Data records
--- START ---

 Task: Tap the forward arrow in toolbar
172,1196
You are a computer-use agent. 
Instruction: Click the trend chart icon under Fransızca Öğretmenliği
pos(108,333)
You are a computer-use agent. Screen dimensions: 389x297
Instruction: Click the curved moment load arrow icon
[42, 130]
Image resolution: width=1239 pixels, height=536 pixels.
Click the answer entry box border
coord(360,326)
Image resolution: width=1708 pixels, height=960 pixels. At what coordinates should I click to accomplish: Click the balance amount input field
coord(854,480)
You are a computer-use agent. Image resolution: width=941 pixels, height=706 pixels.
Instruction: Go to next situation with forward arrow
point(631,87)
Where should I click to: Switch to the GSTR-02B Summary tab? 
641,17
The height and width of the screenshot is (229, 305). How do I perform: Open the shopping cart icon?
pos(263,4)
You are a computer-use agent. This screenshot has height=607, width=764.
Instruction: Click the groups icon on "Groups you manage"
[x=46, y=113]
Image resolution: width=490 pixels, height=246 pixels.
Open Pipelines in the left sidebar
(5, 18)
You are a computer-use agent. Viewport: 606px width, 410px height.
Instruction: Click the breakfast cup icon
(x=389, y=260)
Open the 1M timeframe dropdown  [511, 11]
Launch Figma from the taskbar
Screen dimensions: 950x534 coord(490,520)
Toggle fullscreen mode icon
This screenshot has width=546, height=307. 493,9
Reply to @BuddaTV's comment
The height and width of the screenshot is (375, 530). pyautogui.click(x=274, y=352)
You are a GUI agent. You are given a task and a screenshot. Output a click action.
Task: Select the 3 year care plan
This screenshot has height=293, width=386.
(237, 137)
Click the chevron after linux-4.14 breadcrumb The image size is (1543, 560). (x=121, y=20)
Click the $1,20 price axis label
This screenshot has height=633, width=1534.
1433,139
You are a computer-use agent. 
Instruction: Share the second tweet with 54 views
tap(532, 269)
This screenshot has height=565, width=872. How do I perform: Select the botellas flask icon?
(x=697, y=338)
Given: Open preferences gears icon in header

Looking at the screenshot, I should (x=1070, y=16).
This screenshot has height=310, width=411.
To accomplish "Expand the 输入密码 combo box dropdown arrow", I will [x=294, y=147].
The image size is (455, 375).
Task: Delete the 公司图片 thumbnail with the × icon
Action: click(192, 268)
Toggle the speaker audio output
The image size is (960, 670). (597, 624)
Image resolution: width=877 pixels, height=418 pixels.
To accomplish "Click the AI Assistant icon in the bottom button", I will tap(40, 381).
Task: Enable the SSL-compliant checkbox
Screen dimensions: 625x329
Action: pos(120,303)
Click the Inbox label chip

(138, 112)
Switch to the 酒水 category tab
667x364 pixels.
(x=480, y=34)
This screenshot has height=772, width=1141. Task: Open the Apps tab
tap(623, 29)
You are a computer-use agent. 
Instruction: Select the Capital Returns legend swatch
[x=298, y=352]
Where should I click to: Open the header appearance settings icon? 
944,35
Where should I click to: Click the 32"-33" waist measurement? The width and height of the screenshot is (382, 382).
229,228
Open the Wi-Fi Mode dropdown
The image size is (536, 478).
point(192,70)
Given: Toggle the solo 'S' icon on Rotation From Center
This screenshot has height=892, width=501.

--- END ---

Pull out the lines above in which the word "computer" appears.

→ **Answer to this problem**:
You are a computer-use agent. 
You are a computer-use agent. Screen dimensions: 389x297
You are a computer-use agent. Image resolution: width=941 pixels, height=706 pixels.
You are a computer-use agent. This screenshot has height=607, width=764.
You are a computer-use agent. Viewport: 606px width, 410px height.
You are a computer-use agent. 
You are a computer-use agent. 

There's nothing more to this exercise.